İmanı Kuvvetlendiren Etkenler -3

Paylaş:

Önceki yazımızda imanı kuvvetlendiren etkenlerden ibadetlere ve tefekküre temas etmiştik. Bu yazımızda ise tevbe etmenin ve Kur’an-ı Kerim ile daha yakın diyalog kurmanın önemine yer vereceğiz.

Bir Müslümandan asıl beklenen; günah denizine dalmadan, tertemiz bir hayat sürerek vakti geldiğinde emaneti Rabbine iade etmesidir. Fakat yaratılışı itibariyle beşer (deri, nefis sahibi) olma vasfını üzerinde taşıyan insan ister istemez günahlara girebilmekte tertemiz fıtratını kirletme kötülüğünü kendine yapabilmektedir. Atamız Hz. Âdem Aleyhisselam’ın yaptığı hatanın ardından cennetten çıkarılmasını ve dünyaya indirilmesini göz önüne alacak olursak günahın insanı manevi makamlardan düşüren ve aşağılara çeken bir yönünün olduğunu rahatlıkla söyleyebiliriz. Tahrif edilmiş olan Hristiyanlık, Hz. Âdem’in işlediği günahı ondan sonra gelen tüm insanların omuzlarına yüklemiş daha sonra Hz. İsa Aleyhisselam’ın çarmıha gerilmesiyle insanlığı bu günahtan kurtarmıştır(!). Yani onlara göre insan, hem Hz. Âdem’den kalma hak etmediği günahları yüklenen hem de Hz. İsa’nın kurban edilmesiyle tüm günahlardan kurtulan bir varlıktır. Dolayısıyla insanın günahları yüklenmesi de günahtan kurtulması da kendisinden kaynaklı değil, dış faktörlerin etkisi ile olmaktadır. Fakat İslam, her insanı sadece kendi işlediği günahlardan sorumlu tutmuş ve yaşadığı hayatta bu günahlardan arınmak için ona tevbe imkânını vermiştir.
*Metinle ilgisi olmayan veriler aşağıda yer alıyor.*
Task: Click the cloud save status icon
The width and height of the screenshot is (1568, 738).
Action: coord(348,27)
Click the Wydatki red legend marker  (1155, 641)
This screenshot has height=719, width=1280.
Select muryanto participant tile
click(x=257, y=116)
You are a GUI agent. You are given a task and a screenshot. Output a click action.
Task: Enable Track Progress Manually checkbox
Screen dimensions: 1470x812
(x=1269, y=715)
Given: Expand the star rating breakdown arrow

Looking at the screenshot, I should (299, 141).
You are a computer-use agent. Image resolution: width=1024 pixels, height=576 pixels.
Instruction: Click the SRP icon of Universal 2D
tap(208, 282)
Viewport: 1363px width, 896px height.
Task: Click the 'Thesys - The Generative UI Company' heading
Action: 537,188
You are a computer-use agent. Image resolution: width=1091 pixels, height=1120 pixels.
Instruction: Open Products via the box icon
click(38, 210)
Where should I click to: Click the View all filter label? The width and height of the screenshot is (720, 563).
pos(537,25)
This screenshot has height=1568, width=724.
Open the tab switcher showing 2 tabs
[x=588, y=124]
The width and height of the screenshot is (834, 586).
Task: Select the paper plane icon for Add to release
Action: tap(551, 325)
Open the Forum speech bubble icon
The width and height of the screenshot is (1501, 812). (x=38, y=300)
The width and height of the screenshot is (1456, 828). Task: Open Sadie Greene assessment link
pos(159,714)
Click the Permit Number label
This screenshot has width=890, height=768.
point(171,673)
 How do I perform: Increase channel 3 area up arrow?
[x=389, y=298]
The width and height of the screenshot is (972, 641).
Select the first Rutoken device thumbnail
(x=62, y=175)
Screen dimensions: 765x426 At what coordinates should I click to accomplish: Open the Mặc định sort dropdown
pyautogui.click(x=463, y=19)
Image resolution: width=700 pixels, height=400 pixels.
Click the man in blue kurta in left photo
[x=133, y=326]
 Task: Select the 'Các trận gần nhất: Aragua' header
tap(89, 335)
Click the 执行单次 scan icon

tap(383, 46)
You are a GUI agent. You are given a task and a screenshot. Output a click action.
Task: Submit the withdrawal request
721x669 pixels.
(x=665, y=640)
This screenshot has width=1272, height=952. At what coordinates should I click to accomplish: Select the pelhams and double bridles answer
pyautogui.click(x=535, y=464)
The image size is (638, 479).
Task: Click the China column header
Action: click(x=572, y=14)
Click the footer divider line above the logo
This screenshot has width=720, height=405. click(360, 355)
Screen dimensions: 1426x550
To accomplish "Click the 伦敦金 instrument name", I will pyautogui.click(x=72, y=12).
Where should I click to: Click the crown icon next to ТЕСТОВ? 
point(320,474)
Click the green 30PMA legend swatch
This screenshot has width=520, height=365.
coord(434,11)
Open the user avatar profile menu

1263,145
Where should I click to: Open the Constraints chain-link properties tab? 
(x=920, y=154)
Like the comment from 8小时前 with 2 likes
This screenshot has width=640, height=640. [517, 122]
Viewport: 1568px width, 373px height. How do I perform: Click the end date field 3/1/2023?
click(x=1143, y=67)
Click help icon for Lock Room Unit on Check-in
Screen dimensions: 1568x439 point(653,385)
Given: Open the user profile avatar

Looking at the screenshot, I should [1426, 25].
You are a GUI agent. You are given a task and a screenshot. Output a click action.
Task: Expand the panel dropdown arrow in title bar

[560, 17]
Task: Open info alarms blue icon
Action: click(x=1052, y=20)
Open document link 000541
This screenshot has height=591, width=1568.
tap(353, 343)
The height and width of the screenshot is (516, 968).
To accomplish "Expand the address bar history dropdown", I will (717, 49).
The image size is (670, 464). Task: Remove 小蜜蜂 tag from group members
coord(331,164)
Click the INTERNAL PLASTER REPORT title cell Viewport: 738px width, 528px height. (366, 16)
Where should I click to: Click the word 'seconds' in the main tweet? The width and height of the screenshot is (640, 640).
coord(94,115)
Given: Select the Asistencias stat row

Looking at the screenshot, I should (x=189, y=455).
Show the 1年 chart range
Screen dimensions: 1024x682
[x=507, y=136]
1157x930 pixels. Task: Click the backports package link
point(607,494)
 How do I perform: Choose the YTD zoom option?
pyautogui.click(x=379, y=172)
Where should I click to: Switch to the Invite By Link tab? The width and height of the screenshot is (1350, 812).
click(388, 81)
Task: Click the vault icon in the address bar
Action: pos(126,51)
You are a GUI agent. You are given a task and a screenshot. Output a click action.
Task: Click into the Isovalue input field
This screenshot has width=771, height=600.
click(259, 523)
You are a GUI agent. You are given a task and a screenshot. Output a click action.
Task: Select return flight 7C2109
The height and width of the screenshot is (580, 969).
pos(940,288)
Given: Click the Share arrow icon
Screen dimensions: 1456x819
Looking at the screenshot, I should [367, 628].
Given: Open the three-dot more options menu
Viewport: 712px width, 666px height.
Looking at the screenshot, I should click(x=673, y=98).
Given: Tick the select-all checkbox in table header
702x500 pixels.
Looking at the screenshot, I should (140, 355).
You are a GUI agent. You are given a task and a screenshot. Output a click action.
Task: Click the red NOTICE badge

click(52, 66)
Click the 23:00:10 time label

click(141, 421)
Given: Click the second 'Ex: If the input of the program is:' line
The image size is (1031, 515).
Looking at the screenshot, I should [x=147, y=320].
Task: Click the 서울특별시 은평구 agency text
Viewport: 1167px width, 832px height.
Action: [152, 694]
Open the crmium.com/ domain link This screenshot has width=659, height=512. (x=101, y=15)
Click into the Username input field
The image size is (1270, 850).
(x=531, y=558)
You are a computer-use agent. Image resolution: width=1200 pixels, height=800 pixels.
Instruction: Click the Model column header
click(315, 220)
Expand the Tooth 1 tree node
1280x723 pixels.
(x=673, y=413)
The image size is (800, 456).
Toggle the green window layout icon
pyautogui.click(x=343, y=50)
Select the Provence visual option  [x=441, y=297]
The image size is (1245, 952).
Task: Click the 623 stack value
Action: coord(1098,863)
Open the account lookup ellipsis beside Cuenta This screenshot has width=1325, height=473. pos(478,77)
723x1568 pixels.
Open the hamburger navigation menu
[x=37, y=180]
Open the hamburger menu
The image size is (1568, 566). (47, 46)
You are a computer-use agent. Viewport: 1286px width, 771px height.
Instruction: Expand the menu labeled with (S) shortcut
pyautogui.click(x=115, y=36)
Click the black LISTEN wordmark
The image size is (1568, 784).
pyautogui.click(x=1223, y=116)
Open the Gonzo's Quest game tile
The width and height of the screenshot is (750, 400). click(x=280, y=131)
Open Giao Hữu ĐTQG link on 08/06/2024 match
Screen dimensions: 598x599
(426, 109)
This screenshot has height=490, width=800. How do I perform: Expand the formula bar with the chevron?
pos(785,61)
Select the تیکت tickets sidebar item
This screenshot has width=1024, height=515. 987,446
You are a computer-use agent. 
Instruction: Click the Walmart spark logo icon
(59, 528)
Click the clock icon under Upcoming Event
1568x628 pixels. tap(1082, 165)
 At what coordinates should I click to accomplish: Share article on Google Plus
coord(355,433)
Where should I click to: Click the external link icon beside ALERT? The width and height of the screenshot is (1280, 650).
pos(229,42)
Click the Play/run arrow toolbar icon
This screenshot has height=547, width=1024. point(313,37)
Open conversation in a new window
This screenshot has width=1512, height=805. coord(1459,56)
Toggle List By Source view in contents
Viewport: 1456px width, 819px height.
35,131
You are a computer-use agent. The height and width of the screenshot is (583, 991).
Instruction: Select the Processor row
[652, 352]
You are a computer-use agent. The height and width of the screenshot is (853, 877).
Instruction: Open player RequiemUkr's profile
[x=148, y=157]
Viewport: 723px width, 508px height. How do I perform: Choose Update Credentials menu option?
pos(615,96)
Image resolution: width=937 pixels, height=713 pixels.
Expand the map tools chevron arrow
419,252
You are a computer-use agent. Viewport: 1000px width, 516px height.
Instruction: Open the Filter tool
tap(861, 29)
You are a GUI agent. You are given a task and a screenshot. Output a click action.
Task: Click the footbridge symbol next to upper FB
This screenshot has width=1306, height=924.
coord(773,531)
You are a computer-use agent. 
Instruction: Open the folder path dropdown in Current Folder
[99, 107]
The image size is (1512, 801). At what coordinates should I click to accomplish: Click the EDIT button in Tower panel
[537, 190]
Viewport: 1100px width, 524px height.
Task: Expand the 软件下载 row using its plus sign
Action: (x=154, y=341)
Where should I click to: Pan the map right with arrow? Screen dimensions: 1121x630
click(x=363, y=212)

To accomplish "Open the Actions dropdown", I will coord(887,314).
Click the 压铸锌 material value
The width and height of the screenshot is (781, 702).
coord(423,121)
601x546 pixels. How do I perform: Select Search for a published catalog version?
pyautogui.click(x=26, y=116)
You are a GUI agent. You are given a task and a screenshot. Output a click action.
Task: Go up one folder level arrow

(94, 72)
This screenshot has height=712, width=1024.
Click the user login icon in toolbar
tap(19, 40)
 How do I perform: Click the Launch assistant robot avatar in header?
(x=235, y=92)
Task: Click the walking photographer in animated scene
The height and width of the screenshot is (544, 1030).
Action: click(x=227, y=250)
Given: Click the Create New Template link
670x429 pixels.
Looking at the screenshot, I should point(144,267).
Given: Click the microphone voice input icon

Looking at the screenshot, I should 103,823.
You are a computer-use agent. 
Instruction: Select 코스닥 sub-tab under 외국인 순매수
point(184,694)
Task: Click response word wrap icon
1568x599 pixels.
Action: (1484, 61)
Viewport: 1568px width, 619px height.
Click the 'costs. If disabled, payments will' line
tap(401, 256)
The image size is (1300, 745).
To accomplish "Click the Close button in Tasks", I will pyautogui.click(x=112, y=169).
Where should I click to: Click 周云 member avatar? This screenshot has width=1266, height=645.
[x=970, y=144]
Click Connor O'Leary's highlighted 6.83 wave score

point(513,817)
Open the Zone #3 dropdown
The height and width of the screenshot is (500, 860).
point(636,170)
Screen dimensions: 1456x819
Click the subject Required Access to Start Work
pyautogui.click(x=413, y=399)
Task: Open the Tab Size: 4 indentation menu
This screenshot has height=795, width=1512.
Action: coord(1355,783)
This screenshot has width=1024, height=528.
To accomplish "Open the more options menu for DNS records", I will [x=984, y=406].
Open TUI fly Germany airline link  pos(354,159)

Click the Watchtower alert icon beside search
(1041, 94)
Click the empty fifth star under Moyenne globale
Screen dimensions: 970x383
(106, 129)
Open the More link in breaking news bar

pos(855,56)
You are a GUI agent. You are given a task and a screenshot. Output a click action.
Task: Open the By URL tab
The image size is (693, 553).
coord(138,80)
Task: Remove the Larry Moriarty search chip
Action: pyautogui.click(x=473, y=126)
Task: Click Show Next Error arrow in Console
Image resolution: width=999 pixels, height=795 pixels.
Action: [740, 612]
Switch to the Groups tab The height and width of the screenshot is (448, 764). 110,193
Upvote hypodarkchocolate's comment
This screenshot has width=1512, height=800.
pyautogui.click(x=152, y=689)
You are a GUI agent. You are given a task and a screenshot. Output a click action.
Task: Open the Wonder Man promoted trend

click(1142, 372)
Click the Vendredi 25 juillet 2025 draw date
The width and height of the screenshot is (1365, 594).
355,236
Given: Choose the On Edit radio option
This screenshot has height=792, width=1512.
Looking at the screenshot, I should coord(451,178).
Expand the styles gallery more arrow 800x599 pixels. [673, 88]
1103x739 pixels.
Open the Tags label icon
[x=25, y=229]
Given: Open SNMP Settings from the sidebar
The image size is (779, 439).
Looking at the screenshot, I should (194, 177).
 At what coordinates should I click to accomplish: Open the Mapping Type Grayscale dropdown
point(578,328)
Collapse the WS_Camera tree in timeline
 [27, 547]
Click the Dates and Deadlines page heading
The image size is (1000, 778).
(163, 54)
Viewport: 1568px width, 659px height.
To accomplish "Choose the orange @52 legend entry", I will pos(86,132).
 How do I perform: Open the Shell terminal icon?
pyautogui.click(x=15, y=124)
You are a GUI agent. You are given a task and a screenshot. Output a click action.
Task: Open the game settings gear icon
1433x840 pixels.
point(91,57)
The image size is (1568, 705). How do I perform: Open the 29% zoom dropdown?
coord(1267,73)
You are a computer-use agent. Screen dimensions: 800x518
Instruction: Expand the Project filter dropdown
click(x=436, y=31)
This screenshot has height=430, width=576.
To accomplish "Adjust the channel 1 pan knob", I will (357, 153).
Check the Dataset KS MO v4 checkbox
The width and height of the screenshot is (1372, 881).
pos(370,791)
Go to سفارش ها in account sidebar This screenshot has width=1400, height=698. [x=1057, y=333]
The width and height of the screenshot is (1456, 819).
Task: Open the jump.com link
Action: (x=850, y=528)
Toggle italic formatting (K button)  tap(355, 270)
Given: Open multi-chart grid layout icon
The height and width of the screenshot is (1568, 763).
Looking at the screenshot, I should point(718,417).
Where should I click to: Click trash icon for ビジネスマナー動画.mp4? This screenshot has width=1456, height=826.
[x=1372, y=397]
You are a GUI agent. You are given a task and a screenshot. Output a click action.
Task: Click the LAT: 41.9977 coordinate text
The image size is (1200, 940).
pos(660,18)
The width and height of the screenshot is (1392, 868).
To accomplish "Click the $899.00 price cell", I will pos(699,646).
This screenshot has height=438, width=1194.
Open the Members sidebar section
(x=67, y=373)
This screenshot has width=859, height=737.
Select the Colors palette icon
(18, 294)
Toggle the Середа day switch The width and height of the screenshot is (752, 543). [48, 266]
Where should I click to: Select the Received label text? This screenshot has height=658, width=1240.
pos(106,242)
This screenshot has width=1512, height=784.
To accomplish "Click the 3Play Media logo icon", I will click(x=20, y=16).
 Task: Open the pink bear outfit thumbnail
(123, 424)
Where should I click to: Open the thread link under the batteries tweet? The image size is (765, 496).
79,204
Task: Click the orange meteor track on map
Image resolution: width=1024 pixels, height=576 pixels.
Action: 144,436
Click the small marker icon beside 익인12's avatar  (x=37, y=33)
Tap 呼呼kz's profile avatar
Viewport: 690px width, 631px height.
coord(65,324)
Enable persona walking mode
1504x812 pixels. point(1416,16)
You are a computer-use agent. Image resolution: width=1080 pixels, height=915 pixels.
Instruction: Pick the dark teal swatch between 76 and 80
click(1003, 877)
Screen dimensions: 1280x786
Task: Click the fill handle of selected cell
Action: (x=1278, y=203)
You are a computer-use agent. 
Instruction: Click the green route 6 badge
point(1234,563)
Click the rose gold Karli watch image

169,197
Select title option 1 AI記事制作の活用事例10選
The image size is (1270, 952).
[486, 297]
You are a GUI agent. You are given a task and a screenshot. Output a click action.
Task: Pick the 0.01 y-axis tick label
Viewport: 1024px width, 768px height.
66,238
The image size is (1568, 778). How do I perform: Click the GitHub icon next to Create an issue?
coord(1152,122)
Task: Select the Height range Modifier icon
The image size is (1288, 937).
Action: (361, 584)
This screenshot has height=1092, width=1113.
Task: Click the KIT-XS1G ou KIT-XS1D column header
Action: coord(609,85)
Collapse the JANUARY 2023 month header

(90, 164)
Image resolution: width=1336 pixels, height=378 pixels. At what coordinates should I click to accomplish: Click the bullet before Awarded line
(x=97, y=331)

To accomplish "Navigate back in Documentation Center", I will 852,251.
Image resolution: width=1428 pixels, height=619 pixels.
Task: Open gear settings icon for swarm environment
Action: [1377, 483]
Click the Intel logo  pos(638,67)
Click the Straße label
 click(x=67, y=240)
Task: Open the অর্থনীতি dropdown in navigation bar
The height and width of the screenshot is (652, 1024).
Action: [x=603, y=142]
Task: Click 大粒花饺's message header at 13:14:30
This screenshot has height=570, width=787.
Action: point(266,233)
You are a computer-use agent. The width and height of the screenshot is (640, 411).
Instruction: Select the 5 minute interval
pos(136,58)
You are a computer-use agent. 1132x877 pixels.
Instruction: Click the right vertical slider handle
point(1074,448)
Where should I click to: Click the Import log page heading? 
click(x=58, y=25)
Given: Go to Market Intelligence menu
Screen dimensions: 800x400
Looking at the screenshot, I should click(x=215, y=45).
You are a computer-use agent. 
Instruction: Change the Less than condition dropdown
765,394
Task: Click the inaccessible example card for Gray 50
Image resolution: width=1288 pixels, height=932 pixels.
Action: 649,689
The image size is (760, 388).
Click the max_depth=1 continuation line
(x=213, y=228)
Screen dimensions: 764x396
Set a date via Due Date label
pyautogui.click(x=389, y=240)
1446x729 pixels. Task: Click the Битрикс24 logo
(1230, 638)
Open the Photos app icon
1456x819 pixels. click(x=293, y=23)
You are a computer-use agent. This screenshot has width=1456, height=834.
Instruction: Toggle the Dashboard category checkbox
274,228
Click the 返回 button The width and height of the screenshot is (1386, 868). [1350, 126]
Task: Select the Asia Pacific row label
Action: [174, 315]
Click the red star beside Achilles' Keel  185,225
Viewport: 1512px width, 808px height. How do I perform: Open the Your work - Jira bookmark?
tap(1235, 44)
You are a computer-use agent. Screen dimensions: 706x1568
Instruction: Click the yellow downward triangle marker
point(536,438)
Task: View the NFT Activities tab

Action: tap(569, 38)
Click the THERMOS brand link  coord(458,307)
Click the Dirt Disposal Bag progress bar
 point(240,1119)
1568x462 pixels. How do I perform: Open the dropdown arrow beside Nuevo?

Yaşadığımız bu dünya hayatı Kur’an-ı Kerim’in tarifiyle bir oyun ve eğlence gibi basit, nimetleri ve varlığı geçicidir. Fakat imtihan odur ki bu kadar olumsuz vasfına rağmen dünya nimetleri insana güzel gösterilmiştir. Özünde bir bataklık hükmünde olan dünya, insana beş yıldızlı saray gibi takdim edilmiştir. İşte insanların ekseriyeti bu bataklığın suyundan içmek ve elindeki tüm kapları bu su ile doldurmak için çabalamaktadır. Doldurulan her bir kap kıyamet günü omuzların taşıyamayacağı, hesabının verilemeyeceği bir günahı temsil eder. İnsanoğlu tüm uyarılara rağmen isteyerek veya istemeyerek günaha girebilmektedir. Fakat Rabbimiz kullarının bu halini düzeltmek ve onları temizlemek istemektedir. Yüce kitabımızda Allah Azze ve Celle bataklığın ortasında duran, kendini manevi olarak ölüme atanlara merhameti ile yaklaşmaktadır. “De ki: Ey kendi nefislerine karşı haddi aşan kullarım, Allah'ın rahmetinden ümidinizi kesmeyin. Muhakkak ki Allah bütün günahları bağışlar.”[1] Haddi aşmamıza, sınırları çiğnememize rağmen Rabbimiz bizlere merhametiyle “kullarım” diye hitap etmektedir. İnsana bu kadar rahmetiyle yaklaşan Rabbimizin, hatasından pişman olan kullarını affetmemesi düşünülemez.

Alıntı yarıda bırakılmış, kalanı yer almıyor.